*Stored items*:
--

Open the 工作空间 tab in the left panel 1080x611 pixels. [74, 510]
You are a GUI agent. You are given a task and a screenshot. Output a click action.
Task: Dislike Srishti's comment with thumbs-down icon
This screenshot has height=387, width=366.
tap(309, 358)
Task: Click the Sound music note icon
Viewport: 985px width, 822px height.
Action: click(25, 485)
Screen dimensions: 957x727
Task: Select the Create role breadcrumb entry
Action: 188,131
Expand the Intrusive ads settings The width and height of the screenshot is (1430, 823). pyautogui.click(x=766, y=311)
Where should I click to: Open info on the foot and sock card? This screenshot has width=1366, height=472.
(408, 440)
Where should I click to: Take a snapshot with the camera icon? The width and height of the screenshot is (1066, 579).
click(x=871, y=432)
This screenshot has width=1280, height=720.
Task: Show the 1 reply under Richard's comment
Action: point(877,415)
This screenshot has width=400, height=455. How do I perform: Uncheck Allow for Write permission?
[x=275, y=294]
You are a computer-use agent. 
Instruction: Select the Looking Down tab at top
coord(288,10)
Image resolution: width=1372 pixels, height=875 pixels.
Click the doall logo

--

*What is required*:
Provide a verbatim reproduction of all the records.

*Solution*:
Open the 工作空间 tab in the left panel 1080x611 pixels. [74, 510]
You are a GUI agent. You are given a task and a screenshot. Output a click action.
Task: Dislike Srishti's comment with thumbs-down icon
This screenshot has height=387, width=366.
tap(309, 358)
Task: Click the Sound music note icon
Viewport: 985px width, 822px height.
Action: click(25, 485)
Screen dimensions: 957x727
Task: Select the Create role breadcrumb entry
Action: 188,131
Expand the Intrusive ads settings The width and height of the screenshot is (1430, 823). pyautogui.click(x=766, y=311)
Where should I click to: Open info on the foot and sock card? This screenshot has width=1366, height=472.
(408, 440)
Where should I click to: Take a snapshot with the camera icon? The width and height of the screenshot is (1066, 579).
click(x=871, y=432)
This screenshot has width=1280, height=720.
Task: Show the 1 reply under Richard's comment
Action: point(877,415)
This screenshot has width=400, height=455. How do I perform: Uncheck Allow for Write permission?
[x=275, y=294]
You are a computer-use agent. 
Instruction: Select the Looking Down tab at top
coord(288,10)
Image resolution: width=1372 pixels, height=875 pixels.
Click the doall logo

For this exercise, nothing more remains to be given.